Cuba Municipal Election Results Dates Voting Live 2017 Candidates Opinion

Cuba Municipal Election Results Dates Voting Live 2017

 

Cuba postpones municipal elections

 

The Council of State moved the Oct. 22 election day to Nov. 26. Cuba Municipal Election Results Dates Voting Live 2017

  • Cuba's Communist Party, the only legal political party on the island, announced they were delaying the municipal elections. 
  • Cuba is postponing municipal elections by a month to Nov. 26 because of the devastation wrought on the Caribbean island by Hurricane Irma, its Council of State said in an electoral notice published in the ruling Granma Party newspaper on Tuesday.
  • The elections were coming at an already difficult time for Cuba as an economic reform program appears stalled, aid from key ally Venezuela shrinks, and the Trump administration threatens.
  • Then Irma swept across the island from east to west, tearing off roofs, damaging the power grid and crops, ripping up trees and bringing a violent storm surge to many coastal towns.
  • The Council of State said it was delaying the municipal vote, originally slated for Oct. 22, so Cubans could focus their efforts on the recovery.

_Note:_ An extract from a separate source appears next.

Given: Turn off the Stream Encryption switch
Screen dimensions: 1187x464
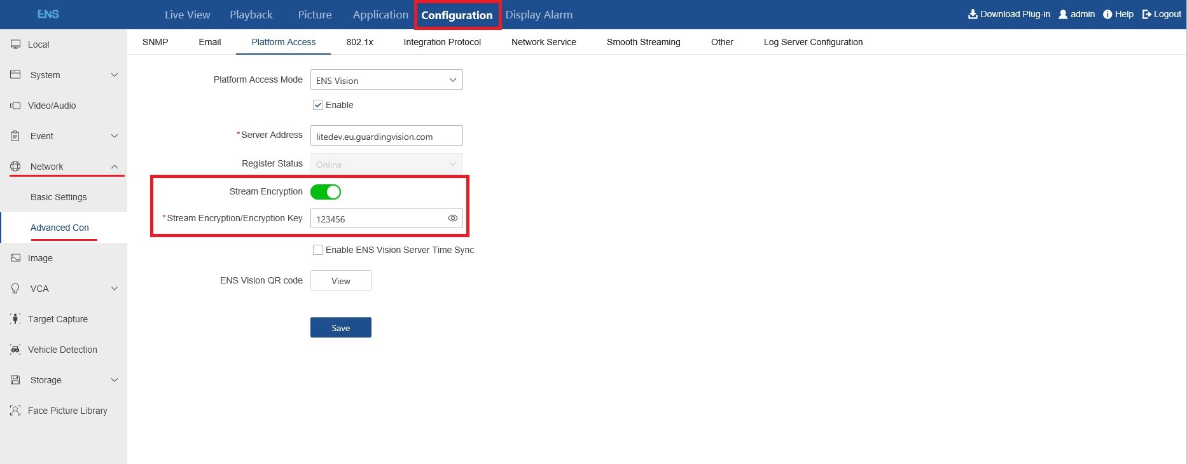Looking at the screenshot, I should [326, 192].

It was not clear if this would result in the delay of provincial and national elections, which are set to culminate in the transfer of power next year from Raul Castro to a new president.

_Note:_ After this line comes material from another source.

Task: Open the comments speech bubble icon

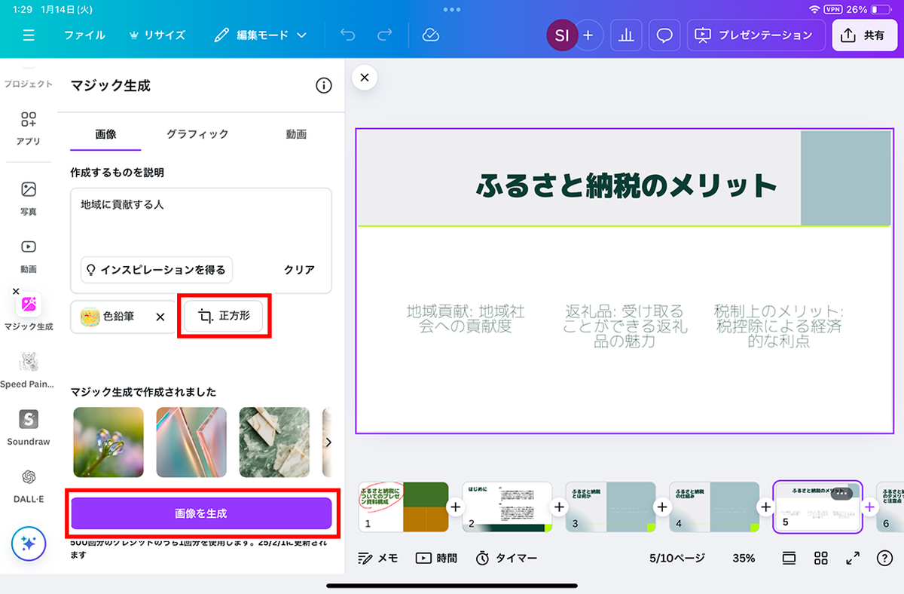Action: pos(664,35)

Castro, younger brother, and successor to Fidel Castro, who died in November, will nonetheless retain a grip on power as head of the Communist Party, the only legal party in Cuba.

 

Municipal elections in Cuba 

The election of municipal assembly delegates involves nomination by voters in nomination assemblies, compilation of posting of candidate biographies, voting by secret ballot, and recall.Municipal assemblies are elected every two and a half years. Municipal elections are officially non-partisan.

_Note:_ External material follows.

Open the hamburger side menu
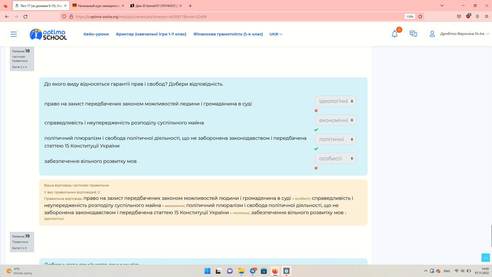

Nomination assemblies are held about a month before the election in areas within the electoral districts. During regular elections, from 70% to over 90% of the electorate attend the nomination assemblies.Municipal candidates must be at least 16 years old.

In elections held on 21 October 2007, turnout was reported to be 8.1 million voters, approximately 95% of the population eligible to vote, which was less than the last such election on April 17, 2005, where voter turnout was 97%.Elections were then held in 2010 and 2013.